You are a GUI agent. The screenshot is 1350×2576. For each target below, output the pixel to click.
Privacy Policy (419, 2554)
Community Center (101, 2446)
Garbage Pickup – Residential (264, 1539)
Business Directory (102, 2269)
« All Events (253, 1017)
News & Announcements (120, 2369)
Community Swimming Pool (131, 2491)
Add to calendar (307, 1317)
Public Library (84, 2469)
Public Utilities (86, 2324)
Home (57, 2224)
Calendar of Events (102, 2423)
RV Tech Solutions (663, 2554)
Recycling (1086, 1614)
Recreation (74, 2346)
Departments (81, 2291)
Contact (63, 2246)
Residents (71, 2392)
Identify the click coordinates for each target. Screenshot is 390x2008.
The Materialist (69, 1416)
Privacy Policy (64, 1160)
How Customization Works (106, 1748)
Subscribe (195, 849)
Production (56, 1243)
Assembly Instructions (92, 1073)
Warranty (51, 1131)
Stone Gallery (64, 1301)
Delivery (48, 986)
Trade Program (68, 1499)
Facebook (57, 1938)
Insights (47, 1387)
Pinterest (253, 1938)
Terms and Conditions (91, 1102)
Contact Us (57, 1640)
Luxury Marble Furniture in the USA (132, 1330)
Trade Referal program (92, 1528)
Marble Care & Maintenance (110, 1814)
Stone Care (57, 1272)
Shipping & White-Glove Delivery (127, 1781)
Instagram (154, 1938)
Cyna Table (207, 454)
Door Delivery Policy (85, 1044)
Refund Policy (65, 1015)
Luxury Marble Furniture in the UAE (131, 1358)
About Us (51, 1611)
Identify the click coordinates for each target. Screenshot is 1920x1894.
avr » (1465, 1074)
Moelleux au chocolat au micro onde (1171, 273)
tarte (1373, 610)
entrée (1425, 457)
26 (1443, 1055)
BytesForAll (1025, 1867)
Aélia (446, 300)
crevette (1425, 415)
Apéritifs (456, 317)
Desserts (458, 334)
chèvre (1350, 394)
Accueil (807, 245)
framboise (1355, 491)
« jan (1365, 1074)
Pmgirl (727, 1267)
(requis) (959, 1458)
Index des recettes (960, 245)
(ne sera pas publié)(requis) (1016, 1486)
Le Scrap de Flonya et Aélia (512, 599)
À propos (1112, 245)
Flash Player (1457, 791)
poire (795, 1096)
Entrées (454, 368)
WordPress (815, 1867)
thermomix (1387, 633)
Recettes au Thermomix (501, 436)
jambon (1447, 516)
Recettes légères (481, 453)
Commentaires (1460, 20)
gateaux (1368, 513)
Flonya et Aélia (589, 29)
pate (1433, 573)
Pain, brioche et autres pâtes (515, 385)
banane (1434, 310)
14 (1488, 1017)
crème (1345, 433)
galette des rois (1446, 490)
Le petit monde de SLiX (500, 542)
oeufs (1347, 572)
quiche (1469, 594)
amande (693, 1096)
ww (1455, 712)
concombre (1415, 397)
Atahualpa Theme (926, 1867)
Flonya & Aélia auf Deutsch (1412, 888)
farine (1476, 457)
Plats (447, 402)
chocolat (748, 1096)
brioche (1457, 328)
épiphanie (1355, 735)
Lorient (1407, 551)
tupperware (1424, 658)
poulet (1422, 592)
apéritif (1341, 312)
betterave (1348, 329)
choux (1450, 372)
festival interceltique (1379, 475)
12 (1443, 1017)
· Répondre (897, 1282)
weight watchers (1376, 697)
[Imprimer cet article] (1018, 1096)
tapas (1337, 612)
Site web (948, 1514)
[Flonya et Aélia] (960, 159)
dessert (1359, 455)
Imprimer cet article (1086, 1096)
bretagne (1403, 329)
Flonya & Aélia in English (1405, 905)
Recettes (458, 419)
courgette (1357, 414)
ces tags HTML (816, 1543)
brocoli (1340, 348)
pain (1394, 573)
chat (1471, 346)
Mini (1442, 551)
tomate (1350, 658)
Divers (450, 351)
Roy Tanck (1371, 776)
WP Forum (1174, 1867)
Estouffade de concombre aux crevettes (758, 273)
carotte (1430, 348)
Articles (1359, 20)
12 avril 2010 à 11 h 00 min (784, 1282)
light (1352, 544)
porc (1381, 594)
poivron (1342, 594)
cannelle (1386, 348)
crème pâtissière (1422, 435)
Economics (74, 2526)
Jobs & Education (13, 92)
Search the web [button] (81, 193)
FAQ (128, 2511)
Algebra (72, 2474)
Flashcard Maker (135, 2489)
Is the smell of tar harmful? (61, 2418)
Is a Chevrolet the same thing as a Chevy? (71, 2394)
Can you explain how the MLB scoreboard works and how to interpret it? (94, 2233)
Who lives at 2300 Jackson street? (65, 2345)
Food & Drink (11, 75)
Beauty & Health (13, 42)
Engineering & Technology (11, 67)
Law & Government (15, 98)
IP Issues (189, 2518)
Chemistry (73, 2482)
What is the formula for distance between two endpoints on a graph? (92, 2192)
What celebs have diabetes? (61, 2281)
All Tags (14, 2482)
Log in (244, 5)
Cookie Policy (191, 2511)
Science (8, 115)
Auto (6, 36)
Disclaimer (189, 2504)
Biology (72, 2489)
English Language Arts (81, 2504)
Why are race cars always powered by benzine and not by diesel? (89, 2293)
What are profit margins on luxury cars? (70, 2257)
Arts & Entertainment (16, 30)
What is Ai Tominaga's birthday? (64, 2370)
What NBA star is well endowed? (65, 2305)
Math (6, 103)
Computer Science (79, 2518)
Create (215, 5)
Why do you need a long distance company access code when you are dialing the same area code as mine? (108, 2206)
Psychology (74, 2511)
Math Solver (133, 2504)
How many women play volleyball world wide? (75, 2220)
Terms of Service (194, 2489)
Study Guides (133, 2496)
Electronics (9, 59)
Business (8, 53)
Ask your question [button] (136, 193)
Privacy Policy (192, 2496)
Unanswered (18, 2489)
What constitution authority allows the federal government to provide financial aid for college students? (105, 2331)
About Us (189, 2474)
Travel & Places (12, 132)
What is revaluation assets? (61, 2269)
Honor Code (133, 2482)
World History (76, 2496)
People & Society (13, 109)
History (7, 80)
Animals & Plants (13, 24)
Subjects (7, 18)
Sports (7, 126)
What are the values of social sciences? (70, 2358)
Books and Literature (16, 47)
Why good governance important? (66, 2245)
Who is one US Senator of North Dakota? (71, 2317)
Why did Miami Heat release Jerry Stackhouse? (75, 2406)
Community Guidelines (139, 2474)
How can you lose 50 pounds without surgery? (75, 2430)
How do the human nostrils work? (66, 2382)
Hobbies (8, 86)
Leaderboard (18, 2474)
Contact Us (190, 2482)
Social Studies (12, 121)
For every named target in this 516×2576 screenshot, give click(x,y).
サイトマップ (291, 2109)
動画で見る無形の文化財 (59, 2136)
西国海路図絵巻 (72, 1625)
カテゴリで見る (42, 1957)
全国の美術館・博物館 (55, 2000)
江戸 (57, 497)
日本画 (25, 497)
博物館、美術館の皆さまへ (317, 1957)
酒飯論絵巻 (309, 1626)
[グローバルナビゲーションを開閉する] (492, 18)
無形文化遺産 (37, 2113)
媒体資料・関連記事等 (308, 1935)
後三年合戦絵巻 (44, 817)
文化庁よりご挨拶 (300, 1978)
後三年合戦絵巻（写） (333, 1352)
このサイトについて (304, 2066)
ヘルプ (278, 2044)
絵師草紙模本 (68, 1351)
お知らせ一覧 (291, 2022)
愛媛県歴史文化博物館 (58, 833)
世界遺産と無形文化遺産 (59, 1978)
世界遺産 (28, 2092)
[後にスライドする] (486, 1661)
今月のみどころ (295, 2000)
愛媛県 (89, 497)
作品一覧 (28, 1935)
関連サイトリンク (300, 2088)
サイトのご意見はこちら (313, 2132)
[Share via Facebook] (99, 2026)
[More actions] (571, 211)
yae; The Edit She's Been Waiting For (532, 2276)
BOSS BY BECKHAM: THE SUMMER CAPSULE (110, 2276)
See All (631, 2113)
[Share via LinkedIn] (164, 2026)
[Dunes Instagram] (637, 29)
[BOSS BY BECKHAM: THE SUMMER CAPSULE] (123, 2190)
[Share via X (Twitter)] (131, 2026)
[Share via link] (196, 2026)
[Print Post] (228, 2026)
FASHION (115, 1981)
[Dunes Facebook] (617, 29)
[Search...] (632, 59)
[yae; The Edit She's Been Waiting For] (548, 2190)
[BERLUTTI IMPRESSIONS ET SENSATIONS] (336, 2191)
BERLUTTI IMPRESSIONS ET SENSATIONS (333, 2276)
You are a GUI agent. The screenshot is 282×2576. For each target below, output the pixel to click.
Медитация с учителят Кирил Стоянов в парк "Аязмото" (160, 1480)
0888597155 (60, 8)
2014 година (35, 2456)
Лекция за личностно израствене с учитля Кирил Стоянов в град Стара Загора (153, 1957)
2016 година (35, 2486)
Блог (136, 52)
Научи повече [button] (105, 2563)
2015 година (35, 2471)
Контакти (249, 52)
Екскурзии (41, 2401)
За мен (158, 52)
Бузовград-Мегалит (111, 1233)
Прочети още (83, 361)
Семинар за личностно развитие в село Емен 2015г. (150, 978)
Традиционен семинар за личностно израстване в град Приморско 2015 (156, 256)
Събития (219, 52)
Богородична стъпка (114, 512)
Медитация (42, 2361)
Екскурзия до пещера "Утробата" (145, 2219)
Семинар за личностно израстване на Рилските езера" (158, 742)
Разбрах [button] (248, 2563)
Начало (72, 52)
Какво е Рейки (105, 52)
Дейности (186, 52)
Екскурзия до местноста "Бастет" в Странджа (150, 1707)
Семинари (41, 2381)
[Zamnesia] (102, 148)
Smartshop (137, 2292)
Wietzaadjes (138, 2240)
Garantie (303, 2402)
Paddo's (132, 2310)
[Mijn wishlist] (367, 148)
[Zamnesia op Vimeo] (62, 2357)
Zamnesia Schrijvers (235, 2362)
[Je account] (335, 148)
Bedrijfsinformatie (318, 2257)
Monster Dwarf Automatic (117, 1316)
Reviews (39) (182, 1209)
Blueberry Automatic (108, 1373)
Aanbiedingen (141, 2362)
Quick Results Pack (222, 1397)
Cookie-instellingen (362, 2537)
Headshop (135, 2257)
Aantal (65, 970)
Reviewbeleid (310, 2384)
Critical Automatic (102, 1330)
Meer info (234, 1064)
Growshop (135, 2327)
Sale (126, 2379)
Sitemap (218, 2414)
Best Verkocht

:::::

Prompt: Bring together every line in the entries that holds the string "Waiting".

Reply to the exercise:
yae; The Edit She's Been Waiting For (532, 2276)
[yae; The Edit She's Been Waiting For] (548, 2190)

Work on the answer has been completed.